Mais si cela signifie que les masques ne fonctionnent pas est une question plus difficile – qui a révélé de fortes divisions parmi les chercheurs en santé publique.

Le principe des masques est simple : si des virus comme le SAR-CoV-2 ou la grippe peuvent se propager lorsque des gouttelettes ou des particules plus grosses se déplacent du nez et de la bouche d'une personne vers le nez et la bouche d'une autre personne, la mise en place d'une barrière peut ralentir la propagation. Et il existe certainement des preuves que les masques chirurgicaux peuvent bloquer certaines gouttelettes respiratoires relativement grosses.

Au début de la pandémie, cependant, certains chercheurs ont vu des preuves que le SRAS-CoV-2 se propageait via des particules plus minuscules, qui peuvent persister dans l'air et mieux glisser ou à travers des masques chirurgicaux et en tissu. "Les recommandations de masque de balayage - comme beaucoup l'ont proposé - ne réduiront pas la transmission du SRAS-CoV-2", ont écrit les experts en protection respiratoire Lisa Brosseau et Margaret Sietsema dans un article d'avril 2020 pour le Center for Infectious Disease Research and Policy de l'Université du Minnesota.

Cependant, il était difficile de dire si les masques étaient responsables des avantages. "Je pense qu'il est très difficile", a déclaré Huang, "de tirer une conclusion de causalité."

Leur collègue Michael Osterholm, un épidémiologiste de premier plan, a été plus direct : "Jamais auparavant au cours de mes 45 ans de carrière, je n'ai vu une recommandation publique d'une telle portée émise par une agence gouvernementale sans une seule source de données ou d'informations pour la soutenir", a-t-il déclaré sur un podcast en juin. (Le centre du Minnesota reçoit un financement de 3M, qui fabrique à la fois des masques chirurgicaux et des respirateurs.)

Dans une récente interview avec Undark, Brosseau a souligné qu'elle pensait que les masques en tissu et chirurgicaux avaient des avantages protecteurs.
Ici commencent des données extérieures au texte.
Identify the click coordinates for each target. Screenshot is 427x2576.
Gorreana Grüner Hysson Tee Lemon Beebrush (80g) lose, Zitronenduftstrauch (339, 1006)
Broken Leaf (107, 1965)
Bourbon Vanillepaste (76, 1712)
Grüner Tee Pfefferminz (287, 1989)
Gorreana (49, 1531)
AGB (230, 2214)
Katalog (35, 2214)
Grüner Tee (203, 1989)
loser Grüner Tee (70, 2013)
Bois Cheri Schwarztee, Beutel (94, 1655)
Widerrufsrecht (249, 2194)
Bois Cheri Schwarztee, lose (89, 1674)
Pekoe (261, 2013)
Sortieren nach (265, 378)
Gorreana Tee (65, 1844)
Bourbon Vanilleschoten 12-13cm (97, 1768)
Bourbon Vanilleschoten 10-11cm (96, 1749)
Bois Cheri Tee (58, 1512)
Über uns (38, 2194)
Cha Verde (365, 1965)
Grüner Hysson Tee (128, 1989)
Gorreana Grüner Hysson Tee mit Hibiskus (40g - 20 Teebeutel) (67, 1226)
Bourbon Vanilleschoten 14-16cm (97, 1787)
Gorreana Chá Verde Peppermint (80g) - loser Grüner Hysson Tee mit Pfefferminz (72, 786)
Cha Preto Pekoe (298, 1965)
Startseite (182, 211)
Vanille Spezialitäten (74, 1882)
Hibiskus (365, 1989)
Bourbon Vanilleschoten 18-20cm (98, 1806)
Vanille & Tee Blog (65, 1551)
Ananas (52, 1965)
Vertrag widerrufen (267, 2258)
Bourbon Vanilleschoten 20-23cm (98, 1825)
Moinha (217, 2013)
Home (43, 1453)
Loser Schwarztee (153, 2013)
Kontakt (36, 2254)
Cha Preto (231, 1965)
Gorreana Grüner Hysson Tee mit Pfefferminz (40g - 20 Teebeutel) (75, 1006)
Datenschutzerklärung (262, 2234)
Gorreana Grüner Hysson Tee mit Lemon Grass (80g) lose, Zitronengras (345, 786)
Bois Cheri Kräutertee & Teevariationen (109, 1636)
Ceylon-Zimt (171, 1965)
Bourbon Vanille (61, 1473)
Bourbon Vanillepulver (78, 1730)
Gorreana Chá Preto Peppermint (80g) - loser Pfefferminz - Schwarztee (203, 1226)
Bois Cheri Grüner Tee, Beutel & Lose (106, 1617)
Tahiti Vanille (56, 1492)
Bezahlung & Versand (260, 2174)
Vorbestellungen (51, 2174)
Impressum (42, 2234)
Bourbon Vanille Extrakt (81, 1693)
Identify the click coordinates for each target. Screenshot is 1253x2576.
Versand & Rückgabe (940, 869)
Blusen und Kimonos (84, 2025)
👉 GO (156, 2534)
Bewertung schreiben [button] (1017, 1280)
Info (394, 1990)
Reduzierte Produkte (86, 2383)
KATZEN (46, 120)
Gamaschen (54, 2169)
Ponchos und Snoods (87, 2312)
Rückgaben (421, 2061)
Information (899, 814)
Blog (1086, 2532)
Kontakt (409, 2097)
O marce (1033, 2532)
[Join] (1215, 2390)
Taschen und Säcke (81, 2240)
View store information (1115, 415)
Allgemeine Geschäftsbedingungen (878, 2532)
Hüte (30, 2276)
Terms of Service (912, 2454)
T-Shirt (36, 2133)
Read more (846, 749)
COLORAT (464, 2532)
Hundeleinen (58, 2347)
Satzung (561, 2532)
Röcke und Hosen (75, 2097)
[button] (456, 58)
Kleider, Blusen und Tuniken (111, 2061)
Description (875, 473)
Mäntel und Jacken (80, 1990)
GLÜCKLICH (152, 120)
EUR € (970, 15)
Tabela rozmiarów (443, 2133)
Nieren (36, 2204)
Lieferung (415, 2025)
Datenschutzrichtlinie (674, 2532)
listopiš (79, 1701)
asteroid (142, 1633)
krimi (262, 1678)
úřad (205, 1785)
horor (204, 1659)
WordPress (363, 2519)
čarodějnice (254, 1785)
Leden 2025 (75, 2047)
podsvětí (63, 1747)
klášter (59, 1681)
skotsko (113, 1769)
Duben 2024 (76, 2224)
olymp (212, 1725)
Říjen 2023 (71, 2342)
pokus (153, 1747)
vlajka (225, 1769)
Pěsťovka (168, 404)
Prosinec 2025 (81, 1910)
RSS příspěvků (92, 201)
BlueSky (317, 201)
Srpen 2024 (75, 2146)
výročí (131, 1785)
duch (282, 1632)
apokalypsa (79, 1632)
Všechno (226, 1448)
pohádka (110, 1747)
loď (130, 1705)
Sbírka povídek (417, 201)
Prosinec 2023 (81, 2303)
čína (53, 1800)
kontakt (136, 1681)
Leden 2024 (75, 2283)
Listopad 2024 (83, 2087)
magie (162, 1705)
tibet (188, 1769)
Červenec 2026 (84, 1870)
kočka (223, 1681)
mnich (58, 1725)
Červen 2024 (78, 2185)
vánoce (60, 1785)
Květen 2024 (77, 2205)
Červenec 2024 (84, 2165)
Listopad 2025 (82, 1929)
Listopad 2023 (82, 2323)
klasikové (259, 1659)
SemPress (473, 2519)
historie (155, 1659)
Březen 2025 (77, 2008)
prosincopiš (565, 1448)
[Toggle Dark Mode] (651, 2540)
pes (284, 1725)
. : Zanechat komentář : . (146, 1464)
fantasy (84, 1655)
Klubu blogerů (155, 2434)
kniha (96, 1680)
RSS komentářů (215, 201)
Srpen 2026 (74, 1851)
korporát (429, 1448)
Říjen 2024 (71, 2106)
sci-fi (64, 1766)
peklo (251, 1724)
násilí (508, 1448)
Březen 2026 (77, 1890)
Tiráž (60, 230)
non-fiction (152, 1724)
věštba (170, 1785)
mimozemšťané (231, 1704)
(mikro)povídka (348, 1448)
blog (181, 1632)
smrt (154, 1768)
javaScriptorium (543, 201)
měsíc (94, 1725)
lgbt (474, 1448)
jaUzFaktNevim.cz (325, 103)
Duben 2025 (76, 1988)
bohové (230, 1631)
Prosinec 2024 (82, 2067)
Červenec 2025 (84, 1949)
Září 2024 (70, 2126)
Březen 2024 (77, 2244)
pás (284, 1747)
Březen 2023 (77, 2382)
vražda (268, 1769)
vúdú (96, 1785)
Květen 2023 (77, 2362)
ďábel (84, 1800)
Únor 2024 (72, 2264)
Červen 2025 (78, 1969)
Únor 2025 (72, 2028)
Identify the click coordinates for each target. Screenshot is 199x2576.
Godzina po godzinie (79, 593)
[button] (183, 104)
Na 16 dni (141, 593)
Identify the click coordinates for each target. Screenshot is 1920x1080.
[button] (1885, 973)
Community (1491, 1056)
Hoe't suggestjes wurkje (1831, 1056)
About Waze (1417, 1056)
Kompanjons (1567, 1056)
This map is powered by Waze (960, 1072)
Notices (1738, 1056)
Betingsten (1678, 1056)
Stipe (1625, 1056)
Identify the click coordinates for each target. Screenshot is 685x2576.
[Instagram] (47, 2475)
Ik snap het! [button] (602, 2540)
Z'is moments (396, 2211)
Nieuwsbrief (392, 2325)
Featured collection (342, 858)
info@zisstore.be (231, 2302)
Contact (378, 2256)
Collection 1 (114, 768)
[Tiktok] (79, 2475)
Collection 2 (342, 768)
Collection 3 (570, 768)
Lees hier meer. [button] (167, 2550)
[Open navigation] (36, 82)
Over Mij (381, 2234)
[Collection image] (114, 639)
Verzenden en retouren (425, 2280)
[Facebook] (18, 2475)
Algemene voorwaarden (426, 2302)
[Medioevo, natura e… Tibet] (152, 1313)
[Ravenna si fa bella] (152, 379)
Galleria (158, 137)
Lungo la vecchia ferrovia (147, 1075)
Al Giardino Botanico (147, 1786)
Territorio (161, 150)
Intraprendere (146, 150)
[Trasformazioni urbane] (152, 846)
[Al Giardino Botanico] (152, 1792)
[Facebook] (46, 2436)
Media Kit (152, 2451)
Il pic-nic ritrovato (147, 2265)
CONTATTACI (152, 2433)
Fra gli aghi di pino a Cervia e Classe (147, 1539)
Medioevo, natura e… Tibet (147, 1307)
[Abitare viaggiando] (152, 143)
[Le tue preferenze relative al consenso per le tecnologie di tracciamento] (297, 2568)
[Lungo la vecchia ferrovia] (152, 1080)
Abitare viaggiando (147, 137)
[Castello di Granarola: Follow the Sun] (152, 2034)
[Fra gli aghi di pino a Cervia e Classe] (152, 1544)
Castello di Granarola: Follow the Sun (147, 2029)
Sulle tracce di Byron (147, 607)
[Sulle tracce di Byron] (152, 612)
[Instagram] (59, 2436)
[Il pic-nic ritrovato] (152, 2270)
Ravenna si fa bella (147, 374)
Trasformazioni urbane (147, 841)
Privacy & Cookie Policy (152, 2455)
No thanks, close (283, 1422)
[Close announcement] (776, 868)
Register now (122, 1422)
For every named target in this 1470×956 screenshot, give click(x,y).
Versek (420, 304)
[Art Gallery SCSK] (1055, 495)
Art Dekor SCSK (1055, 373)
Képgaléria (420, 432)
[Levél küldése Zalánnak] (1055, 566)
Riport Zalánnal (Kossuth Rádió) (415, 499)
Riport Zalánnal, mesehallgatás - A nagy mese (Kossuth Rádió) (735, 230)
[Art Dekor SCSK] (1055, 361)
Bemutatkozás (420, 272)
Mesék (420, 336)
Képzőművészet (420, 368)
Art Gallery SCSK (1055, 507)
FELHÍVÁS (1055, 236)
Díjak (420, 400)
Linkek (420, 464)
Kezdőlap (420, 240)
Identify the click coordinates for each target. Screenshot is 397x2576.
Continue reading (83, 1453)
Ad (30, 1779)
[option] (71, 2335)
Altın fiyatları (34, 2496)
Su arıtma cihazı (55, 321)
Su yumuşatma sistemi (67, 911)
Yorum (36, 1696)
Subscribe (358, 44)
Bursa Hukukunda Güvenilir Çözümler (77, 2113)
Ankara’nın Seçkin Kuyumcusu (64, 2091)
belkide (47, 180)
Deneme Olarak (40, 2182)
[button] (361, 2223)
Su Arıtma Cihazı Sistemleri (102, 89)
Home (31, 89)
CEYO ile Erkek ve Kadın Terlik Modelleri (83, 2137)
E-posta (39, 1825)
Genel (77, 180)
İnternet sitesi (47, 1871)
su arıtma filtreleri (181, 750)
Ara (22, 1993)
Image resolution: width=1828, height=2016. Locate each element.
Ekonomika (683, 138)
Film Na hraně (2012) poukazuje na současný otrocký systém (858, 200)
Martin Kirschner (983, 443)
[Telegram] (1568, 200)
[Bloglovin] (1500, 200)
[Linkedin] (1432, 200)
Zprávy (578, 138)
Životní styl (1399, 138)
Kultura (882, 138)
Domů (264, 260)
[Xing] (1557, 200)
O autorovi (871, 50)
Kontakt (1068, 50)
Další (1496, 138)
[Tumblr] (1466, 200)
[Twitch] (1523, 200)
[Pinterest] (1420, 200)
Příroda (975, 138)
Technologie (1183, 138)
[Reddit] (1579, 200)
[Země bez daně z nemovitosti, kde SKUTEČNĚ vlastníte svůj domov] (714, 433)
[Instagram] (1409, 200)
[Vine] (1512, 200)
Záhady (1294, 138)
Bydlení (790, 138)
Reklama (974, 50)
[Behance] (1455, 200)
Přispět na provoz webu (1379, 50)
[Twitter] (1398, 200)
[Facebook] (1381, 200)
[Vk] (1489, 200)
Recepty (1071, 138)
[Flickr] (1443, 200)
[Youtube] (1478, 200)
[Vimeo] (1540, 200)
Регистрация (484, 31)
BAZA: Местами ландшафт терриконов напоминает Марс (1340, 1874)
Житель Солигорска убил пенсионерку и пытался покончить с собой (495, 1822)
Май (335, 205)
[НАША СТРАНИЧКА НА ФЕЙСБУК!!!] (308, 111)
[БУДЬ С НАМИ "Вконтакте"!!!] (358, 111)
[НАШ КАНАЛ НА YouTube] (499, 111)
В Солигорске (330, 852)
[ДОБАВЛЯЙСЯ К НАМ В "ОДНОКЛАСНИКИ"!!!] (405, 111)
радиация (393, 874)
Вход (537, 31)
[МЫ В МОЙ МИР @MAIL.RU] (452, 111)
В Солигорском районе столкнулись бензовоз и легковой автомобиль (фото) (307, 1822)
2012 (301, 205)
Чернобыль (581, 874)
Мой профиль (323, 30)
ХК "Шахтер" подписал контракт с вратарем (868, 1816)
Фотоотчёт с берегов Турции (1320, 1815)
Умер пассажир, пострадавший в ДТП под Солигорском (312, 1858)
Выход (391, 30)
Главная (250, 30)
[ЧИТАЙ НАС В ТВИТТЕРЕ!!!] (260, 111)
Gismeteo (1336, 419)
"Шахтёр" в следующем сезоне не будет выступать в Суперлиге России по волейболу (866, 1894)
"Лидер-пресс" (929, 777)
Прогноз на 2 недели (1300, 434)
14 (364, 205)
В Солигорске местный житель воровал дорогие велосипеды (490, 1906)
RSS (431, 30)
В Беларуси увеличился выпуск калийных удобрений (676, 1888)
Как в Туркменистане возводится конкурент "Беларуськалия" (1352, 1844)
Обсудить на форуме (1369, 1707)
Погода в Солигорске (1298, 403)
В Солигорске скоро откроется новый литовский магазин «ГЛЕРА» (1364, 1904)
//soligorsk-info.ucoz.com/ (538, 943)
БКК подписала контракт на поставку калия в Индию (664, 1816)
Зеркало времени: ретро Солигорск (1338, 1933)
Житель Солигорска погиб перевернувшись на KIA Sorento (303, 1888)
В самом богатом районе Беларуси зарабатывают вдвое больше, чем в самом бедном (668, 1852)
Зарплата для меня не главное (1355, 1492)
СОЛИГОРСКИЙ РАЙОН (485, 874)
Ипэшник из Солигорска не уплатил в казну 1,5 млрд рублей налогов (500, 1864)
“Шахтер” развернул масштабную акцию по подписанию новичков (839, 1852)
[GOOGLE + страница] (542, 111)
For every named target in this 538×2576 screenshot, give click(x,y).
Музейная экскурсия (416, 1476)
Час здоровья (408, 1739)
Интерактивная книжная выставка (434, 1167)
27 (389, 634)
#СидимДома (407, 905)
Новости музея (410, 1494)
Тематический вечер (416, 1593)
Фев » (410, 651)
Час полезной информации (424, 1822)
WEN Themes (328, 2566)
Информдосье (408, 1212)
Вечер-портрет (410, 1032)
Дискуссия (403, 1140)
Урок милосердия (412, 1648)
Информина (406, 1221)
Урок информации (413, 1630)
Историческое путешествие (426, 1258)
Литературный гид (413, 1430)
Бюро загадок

Mais elle et d'autres, dont Osterholm, ont exhorté les décideurs politiques à mettre l'accent sur les respirateurs bien ajustés comme les N95, plutôt que sur les tissus et les masques chirurgicaux plus amples. C'est parce qu'il existe des preuves claires que les respirateurs peuvent piéger efficacement ces minuscules particules. "Un respirateur bien ajusté et de bonne qualité emprisonnera la quasi-totalité du virus et réduira considérablement votre exposition à celui-ci", a déclaré Linsey Marr, professeur d'ingénierie à Virginia Tech qui étudie la transmission aérienne des virus.

Lorsque l'air traverse un respirateur, il passe à travers un maillage dense de fibres. Ces minuscules particules entrent en collision avec les fibres et se coincent, grâce aux forces électrostatiques - la même force qui fait coller les cheveux à un ballon.

Il y a "une énorme réduction du nombre de particules qui traversent", a déclaré Marr. (En effet, le « 95 » dans la cote N95 indique qu'un masque, utilisé correctement et dans les bonnes conditions, est conçu pour capturer environ 95 % des particules en suspension dans l'air.)

Une chaîne d'enseignement de la physique en ligne populaire propose une ventilation animée du fonctionnement des masques N95 pour réduire l'exposition aux particules en suspension dans l'air.

En laboratoire, les chercheurs peuvent réellement tester les performances des respirateurs. Pour un article, publié en 2020, des scientifiques ont placé deux têtes de mannequin dans une boîte translucide. À l'aide d'un nébuliseur et d'un véritable virus SARS-CoV-2, ils ont envoyé "un brouillard de suspension virale" dans la bouche d'un mannequin, imitant une personne qui expire. Ils ont utilisé un ventilateur pour aspirer de l'air dans la bouche de l'autre mannequin. Enfin, ils ont équipé les mannequins de diverses combinaisons de masques, de respirateurs ou de rien du tout, et ont testé la quantité de virus qui échappait à la capture lorsqu'il se déplaçait entre les mannequins. Les masques en tissu et chirurgicaux ont eu un effet – mais ont été largement surpassés par les N95, qui ont capturé la plupart des particules virales.

Cependant, ce n'est pas parce qu'un N95 capture des particules dans le laboratoire qu'il empêchera nécessairement une personne réelle d'être infectée dans le monde. Une partie du problème est que les gens ne portent pas toujours correctement des respirateurs. Et, même si le respirateur fonctionne bien, les particules virales qui s'y glissent pourraient de toute façon suffire à rendre une personne malade. Dans l'étude sur les mannequins, même un N95 collé sur le visage d'un mannequin n'a pas réussi à capturer toutes les particules.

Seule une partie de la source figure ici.